CBS
CBS: Koopbereidheid bijna terug op niveau vóór aanslagen VS
In oktober is de koopbereidheid van Nederlandse consumenten verbeterd
in vergelijking met de periode net na de terreuraanslagen in de
Verenigde Staten op 11 september. De koopbereidheid is weer bijna
terug op het niveau van september vóór de aanslagen, zeker als
rekening wordt gehouden met seizoeninvloeden. Mede hierdoor heeft het
consumentenvertrouwen in Nederland zich in oktober enigszins hersteld
van de schok van de aanslagen. Dit blijkt uit het Consumenten
Conjunctuur Onderzoek van het CBS.
Koopbereidheid verbeterd
In oktober is de koopbereidheid verbeterd in vergelijking met de
cijfers direct na de aanslagen. Ongeveer anderhalve week na de
aanslagen bleek sprake van een daling met acht punten, sindsdien is
dit onderdeel van het consumentenvertrouwen weer met zes punten
gestegen. De koopbereidheid is hiermee bijna terug op het niveau van
september vóór de aanslagen, zeker als rekening wordt gehouden met
seizoeninvloeden. De verbetering hangt vooral samen met een positiever
oordeel van huishoudens over hun eigen toekomstige financiële positie.

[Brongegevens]
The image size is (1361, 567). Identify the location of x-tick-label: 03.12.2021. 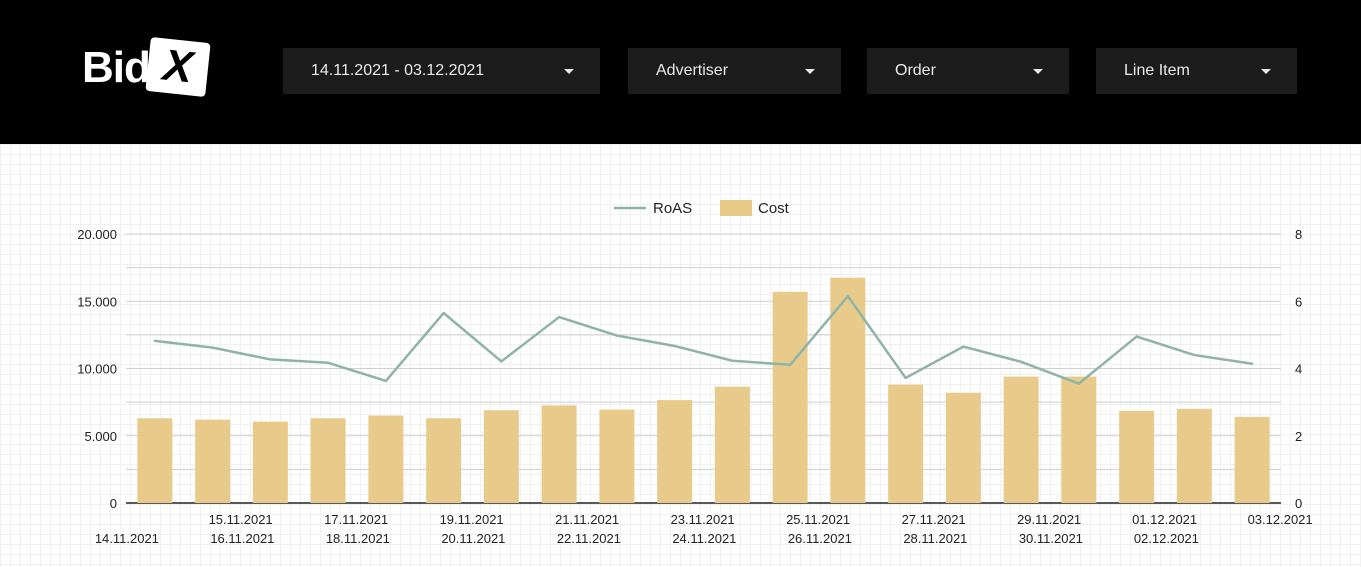
(1280, 520).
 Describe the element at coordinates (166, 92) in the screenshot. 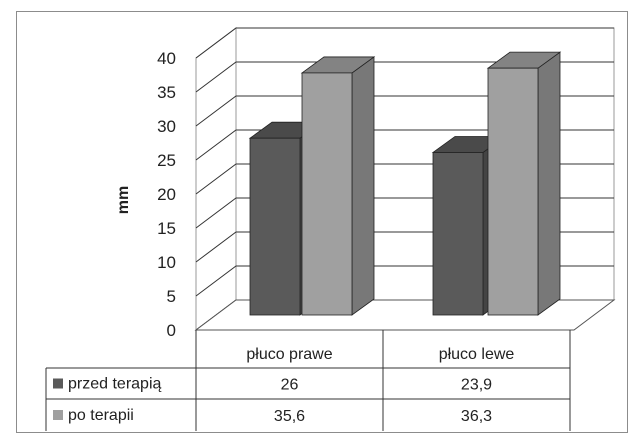

I see `y-tick-label: 35` at that location.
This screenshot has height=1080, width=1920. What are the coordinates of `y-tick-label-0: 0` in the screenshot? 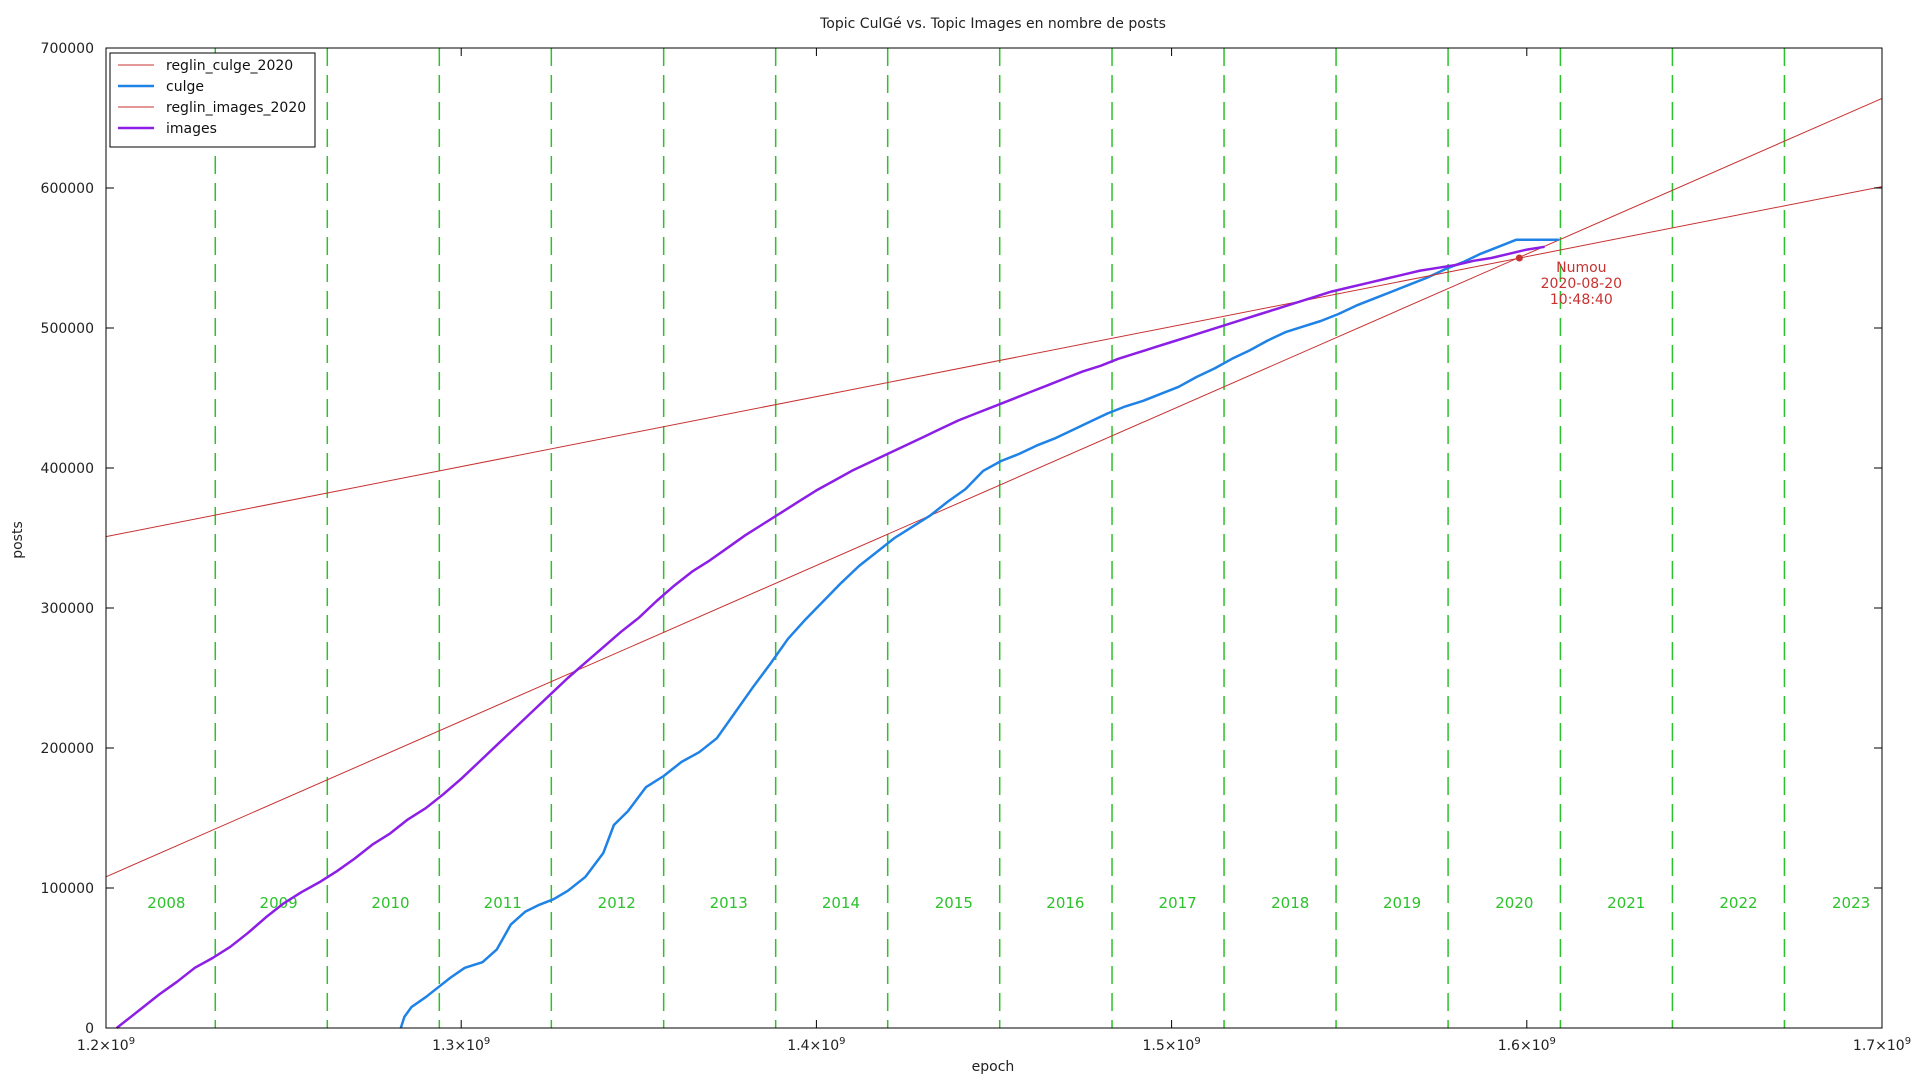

● Schriftelijke opdracht A: Schrijf uit de tekst over de koopbereidheid alle zinnen over waarin het woord "aanslagen" als los woord voorkomt, dus niet als deel van een langer woord. Laat de kopregels buiten beschouwing.
● Schriftelijke opdracht B: Zet de tekst over de koopbereidheid van consumenten voort na de laatste zin.
Het overzicht staat helemaal los van de tekst over de koopbereidheid.

● Antwoord A:
- De koopbereidheid is weer bijna terug op het niveau van september vóór de aanslagen, zeker als rekening wordt gehouden met seizoeninvloeden.
- Mede hierdoor heeft het consumentenvertrouwen in Nederland zich in oktober enigszins hersteld van de schok van de aanslagen.
- In oktober is de koopbereidheid verbeterd in vergelijking met de cijfers direct na de aanslagen.
- Ongeveer anderhalve week na de aanslagen bleek sprake van een daling met acht punten, sindsdien is dit onderdeel van het consumentenvertrouwen weer met zes punten gestegen.
- De koopbereidheid is hiermee bijna terug op het niveau van september vóór de aanslagen, zeker als rekening wordt gehouden met seizoeninvloeden.

● Antwoord B:
Wel blijven consumenten iets minder optimistisch over hun financiën
dan vóór de aanslagen.
Het andere onderdeel van de koopbereidheid, de bereidheid voor het
doen van grote aankopen, was na de aanslagen vrijwel onaangetast. In
oktober is hier een daling te zien, maar dat is gebruikelijk in deze
tijd van het jaar. Na correctie voor seizoeninvloeden is de bereidheid
om grote uitgaven te doen even groot als in september.
Pessimisme over toekomst economie blijft
Het oordeel van consumenten over de economische ontwikkelingen is in
oktober vrijwel gelijk gebleven aan dat anderhalve week na de
gebeurtenissen in de VS. De consument blijft duidelijk pessimistischer
dan vóór de aanslagen. Vooral de verwachtingen voor de komende twaalf
maanden zijn veel somberder. Daarentegen kijkt men iets positiever aan
tegen de economische situatie in het afgelopen jaar dan
vlak vóór de aanslagen. Volgens het Consumenten Conjunctuur Onderzoek
is de consument onder andere negatiever over de ontwikkelingen op de
arbeidsmarkt. In oktober verwacht 60% van de ondervraagden een
stijging van de werkloosheid. Vlak vóór de aanslagen was dat nog 43%,
begin dit jaar slechts 16%.
Consumentenvertrouwen hersteld
Het consumentenvertrouwen in Nederland heeft zich in oktober enigszins
hersteld van de schok van de aanslagen. Ongeveer anderhalve week na de
gebeurtenissen lag de vertrouwensindex negen punten lager dan het
septembercijfer vóór de aanslagen. In oktober is de index weer vier
punten gestegen. Hiermee komt het consumentenvertrouwen in oktober
vijf punten lager uit dan in september vóór de aanslagen.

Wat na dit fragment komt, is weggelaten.